The metal shroud around USB connectors is called "shield".
The shield serves two purposes, (1) To protect from over-the-air ESD events, and (2) to shield internal high-frequency noise from being emitted out and meet emission regulations for EMI levels. These two processes have different electrical characteristics, so the treatment of shield connection must have somewhat more sophisticated handling than just grounding. It also depends whether this is a portable device, or a stationary equipment.
(1) ESD event is a high-voltage one-time discharge pulse about 50ns long. The purpose of shieled is to intercept the plasma filament, and route the discharge current (10 A-50 A) aside from the signal ground at pins of ICs. Therefore the best way is to ground the shield solidly to system ground plane and chassis.
(2) EMI: USB uses high-speed signaling, which employs internal switching frequencies of 480MHz and higher harmonics of it. Even if the external signaling is differential over a shielded bi-axial cables (which is supposed to cancel direct emissions), inner workings of digital electronics and unbalanced return currents create so-called "ground bouncing". In essence, the digital signal ground in the device is noisy, bouncing. If the shield is directly connected to this ground, the conductive braid along the entire USB cable will emit as a good antenna. Therefore, the shield should be disconnected from digital ground.

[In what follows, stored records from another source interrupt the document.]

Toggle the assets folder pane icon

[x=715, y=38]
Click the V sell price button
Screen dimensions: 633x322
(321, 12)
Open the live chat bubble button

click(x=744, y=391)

As one can see, these requirements are contradictory. The industry solution is to use a de-coupling circuit between the shield shroud and signal ground. Different manufacturers recommend slightly different solutions for this filter. Googling for something like [EMI shielding and ESD protection of computer interfaces] will give a lot of recommendations, LC, RC, etc.
My preference is to use a 0.1uF ceramic cap 0603 size, with a resistor of about 330 Ohms to provide galvanic path. The filter works on specifics of this particular size of ceramic caps. These caps have an impedance of capacitive type at frequencies up to 10-20MHz (so a 50ns pulse gets well-coupled with ground plane and dissipates in power supplies), but at frequencies above 50MHz it becomes an inductor, so if provides a good de-coupling of cable shield from the noisy digital ground.

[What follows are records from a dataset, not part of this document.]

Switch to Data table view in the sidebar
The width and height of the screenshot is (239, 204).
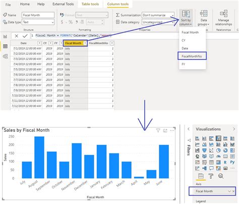[5, 46]
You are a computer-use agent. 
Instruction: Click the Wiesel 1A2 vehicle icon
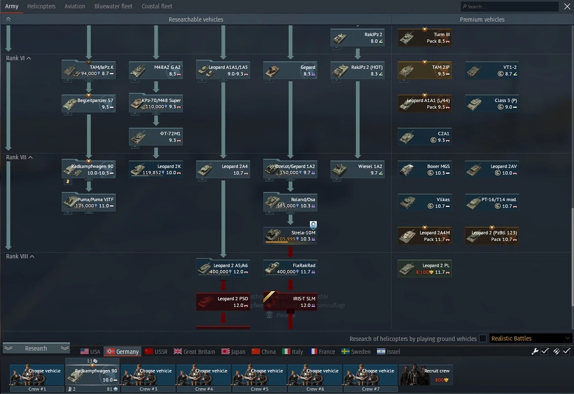click(x=357, y=169)
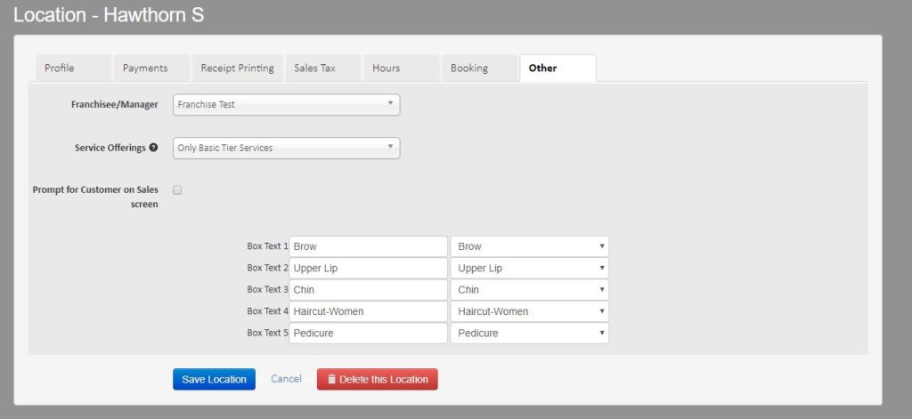Select the Sales Tax tab

click(315, 68)
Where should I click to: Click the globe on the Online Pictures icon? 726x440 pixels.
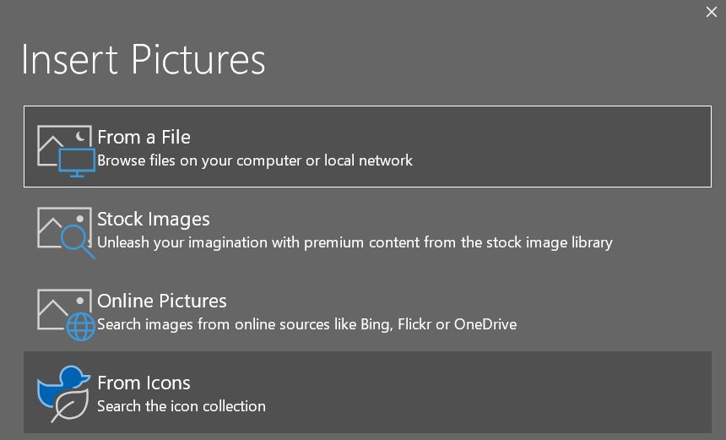(x=81, y=326)
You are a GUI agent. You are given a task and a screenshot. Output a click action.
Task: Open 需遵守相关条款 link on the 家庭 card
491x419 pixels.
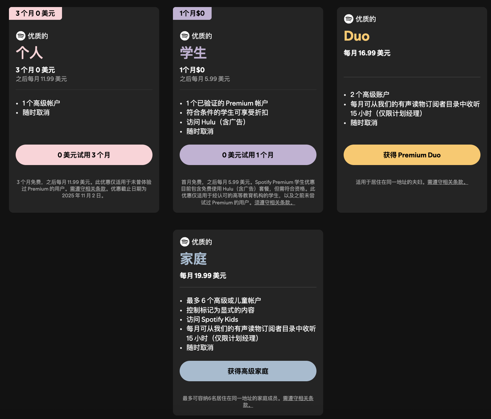tap(298, 398)
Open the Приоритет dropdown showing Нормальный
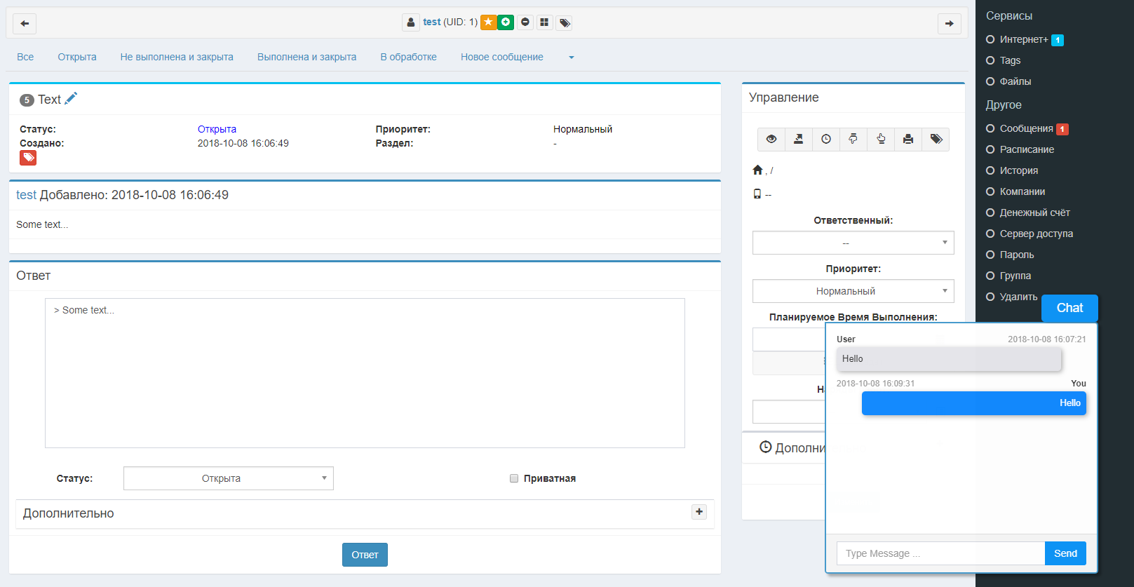Viewport: 1134px width, 587px height. tap(853, 291)
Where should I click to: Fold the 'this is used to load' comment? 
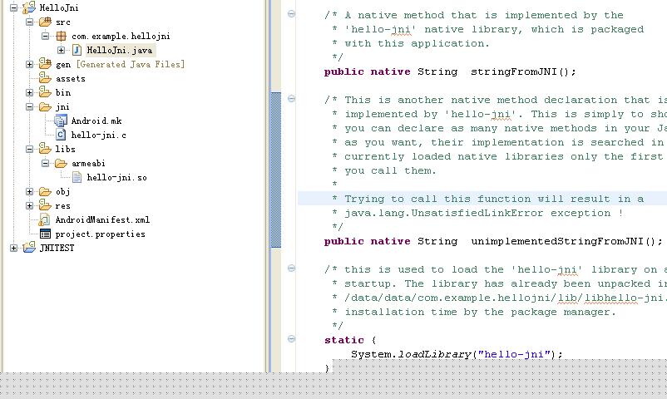click(291, 268)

The outer metal shield of the USB connector is part of the cable screening or shielding. The cable will have either a woven wire sheath that is connected to the metal connector parts OR the cable will have a conductive foil wrap that is intermingled with a single wire bare wire that connects to the connector shield part.
When the cable is plugged into the mating equipment the cable connector metal shield contacts with the like shield of the connector on the equipment. The shields of the equipment connectors are connected to the chassis or internal ground system of the product. One of the purposes of this shielding connection system it to keep the two attached systems at equal potential.
Most often the connection of the equipment connector shield is to the same internal circuit node as the USB GND wire. Careful design is often used to arrange things so that the shield shunts external electrical disturbances, such as electrostatic discharges (ESD), directly to the chassis in the shortest path possible to a possible earth wire connection. This shunting attempts to keep as much of the high voltage ESD out of the internal circuitry as possible where it could cause damage to the electronics.
Another purpose of the shielding is to help prevent internal RF signals in the products from being emitted out on the cable. It is often necessary to arrange the product USB connector shields a part of an EMI containment system to prevent RF leaks from going over legal limits.